Near-infrared quantum cutting platform in transparent oxyfluoride glass–ceramics for solar sells

Abstract

This study investigated the photoluminescent properties of Er3+/Yb3+ and Ce3+/Er3+/Yb3+ -doped oxyfluoride glass–ceramics. The transparent oxyfluoride glass–ceramics were prepared by high temperature melting method and subsequent heat treatment. Effect of heat treatment schedules on crystallization behavior and microstructure were analyzed by differential scanning caborimetry, X-ray diffraction, infrared spectrum and scanning electron microscopy. The structure of fluoride nanocrystals indicates that the main phase in the oxyfluoride glass ceramics is CaF2 nanocrystal sized at 25nm at the optimal crystallization temperature 600°C for 8h.
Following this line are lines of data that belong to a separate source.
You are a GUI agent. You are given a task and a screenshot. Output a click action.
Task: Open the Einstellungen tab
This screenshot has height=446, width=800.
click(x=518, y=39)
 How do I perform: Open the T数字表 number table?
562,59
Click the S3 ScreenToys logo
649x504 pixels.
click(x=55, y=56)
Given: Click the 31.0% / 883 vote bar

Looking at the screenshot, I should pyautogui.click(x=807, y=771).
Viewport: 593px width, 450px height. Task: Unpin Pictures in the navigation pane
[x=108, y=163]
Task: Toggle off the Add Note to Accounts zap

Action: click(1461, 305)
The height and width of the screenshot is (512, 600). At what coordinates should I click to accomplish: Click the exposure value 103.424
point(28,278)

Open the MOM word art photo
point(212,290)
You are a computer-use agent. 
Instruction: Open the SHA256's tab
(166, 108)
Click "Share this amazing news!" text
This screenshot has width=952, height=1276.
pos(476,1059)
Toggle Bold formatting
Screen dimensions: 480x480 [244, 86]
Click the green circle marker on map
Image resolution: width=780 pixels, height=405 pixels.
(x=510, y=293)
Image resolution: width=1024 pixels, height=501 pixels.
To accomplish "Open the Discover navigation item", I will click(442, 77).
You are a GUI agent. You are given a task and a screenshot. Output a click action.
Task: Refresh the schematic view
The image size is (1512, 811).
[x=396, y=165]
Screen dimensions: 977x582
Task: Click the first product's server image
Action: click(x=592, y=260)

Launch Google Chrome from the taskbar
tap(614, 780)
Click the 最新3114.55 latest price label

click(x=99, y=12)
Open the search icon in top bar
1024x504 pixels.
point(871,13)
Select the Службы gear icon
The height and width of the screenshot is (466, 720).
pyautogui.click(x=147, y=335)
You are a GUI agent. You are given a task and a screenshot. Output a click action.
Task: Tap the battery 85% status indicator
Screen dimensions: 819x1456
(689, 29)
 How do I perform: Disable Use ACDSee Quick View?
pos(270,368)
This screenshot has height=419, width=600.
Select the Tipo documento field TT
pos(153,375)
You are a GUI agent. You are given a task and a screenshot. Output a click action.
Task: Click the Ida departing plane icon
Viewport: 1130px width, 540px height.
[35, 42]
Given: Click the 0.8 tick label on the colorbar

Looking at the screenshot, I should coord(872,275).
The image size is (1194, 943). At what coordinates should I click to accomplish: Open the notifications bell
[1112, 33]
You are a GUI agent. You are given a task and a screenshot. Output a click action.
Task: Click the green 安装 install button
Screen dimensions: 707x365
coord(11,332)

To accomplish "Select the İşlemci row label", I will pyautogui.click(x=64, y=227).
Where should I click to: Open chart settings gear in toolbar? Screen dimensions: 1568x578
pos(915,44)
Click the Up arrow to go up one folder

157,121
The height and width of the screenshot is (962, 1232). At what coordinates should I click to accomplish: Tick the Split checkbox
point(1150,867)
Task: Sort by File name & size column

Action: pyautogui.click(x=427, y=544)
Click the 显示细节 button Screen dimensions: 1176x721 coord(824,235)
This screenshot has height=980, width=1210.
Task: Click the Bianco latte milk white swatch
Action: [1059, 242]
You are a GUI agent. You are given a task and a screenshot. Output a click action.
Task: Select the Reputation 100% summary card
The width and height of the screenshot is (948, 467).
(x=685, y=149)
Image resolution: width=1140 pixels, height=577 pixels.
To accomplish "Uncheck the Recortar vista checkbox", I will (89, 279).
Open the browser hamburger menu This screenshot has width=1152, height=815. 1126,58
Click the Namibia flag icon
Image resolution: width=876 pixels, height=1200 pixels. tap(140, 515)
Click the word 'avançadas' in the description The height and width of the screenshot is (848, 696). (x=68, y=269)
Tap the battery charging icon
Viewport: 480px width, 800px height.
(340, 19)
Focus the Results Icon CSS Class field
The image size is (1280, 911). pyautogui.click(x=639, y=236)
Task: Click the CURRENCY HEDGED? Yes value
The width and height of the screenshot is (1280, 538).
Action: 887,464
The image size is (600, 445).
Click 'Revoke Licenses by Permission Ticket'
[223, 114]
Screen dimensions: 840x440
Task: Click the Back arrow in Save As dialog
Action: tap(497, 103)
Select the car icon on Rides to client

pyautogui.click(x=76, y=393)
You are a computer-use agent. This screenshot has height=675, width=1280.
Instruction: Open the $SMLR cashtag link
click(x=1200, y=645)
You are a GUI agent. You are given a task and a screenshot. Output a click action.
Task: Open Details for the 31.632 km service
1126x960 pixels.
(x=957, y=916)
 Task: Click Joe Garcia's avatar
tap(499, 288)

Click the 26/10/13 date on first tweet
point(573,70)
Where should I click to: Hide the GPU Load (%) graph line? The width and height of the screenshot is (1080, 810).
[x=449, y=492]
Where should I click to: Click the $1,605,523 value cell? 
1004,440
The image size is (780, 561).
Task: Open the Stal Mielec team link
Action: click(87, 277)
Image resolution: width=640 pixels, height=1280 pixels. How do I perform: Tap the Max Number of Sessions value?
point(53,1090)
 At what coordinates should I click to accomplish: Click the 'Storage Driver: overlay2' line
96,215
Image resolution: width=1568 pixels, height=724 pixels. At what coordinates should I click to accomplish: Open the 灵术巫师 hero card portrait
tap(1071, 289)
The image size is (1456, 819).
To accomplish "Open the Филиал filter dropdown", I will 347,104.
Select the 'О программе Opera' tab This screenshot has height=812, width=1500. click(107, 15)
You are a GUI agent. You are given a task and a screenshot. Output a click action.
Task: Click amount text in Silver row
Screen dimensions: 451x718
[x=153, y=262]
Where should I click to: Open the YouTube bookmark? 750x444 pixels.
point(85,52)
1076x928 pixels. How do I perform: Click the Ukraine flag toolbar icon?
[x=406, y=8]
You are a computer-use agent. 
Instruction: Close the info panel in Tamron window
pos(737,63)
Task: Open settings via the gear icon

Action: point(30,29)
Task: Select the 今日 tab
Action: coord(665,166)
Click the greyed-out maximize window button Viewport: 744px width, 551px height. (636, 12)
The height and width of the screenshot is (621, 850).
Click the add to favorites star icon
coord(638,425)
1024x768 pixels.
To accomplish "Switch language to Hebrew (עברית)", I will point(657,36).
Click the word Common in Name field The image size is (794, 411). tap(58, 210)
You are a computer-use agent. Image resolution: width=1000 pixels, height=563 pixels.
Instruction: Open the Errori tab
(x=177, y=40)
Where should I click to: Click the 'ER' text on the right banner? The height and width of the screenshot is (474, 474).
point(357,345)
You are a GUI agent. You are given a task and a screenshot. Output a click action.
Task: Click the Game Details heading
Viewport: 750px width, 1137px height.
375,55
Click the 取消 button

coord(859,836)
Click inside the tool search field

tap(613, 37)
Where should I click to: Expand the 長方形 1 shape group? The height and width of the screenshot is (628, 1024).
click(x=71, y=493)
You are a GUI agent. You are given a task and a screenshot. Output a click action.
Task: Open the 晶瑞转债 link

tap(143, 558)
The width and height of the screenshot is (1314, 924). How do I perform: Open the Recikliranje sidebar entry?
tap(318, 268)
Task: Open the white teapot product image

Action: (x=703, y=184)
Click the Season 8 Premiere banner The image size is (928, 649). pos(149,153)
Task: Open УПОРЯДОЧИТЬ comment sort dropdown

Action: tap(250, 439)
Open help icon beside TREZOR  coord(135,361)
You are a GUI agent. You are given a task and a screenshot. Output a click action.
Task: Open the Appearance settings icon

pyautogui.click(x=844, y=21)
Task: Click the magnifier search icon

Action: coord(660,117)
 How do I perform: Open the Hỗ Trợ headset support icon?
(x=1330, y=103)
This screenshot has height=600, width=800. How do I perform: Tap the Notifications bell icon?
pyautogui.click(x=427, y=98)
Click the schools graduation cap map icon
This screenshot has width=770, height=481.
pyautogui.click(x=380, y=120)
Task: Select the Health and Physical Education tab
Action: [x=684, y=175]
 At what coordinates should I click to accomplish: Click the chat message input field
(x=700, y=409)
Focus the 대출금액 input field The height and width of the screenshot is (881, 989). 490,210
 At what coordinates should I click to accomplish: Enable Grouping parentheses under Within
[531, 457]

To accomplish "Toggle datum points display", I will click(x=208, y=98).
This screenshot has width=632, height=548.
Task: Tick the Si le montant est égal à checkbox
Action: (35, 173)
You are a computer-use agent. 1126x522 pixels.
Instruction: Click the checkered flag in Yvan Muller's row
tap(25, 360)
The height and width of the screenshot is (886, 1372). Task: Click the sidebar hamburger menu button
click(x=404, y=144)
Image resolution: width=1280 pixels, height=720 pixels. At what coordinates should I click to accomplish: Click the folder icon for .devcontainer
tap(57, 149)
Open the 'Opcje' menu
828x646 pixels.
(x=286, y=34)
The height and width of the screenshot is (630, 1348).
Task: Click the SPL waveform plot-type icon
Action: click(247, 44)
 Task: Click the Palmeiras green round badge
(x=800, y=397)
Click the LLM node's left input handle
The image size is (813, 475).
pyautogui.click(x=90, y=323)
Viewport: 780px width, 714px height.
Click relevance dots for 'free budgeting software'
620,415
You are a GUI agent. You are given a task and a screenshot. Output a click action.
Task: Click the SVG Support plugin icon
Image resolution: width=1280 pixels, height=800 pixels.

The Ce3+/Er3+/Yb3+ tri-doped oxyfluoride glass–ceramics shows wider absorption bands comparing with Er3+/Yb3+ co-doped oxyfluoride glass–ceramics. The effective energy transfer processes from Ce3+ to Yb3+, Er3+ to Yb3+ and Ce3+ to Er3+ all can take place simultaneously. The idea of using Ce3+ together with Er3+ and Yb3+ ions could enhance the ultraviolet visible light absorption and the 960–1040nm near infrared emission. Results of this study demonstrate that the tri-activator Ce3+/Er3+/Yb3+ materials are promising for practical application to enhance the energy efficiency of crystalline Si solar cells via spectrum modification.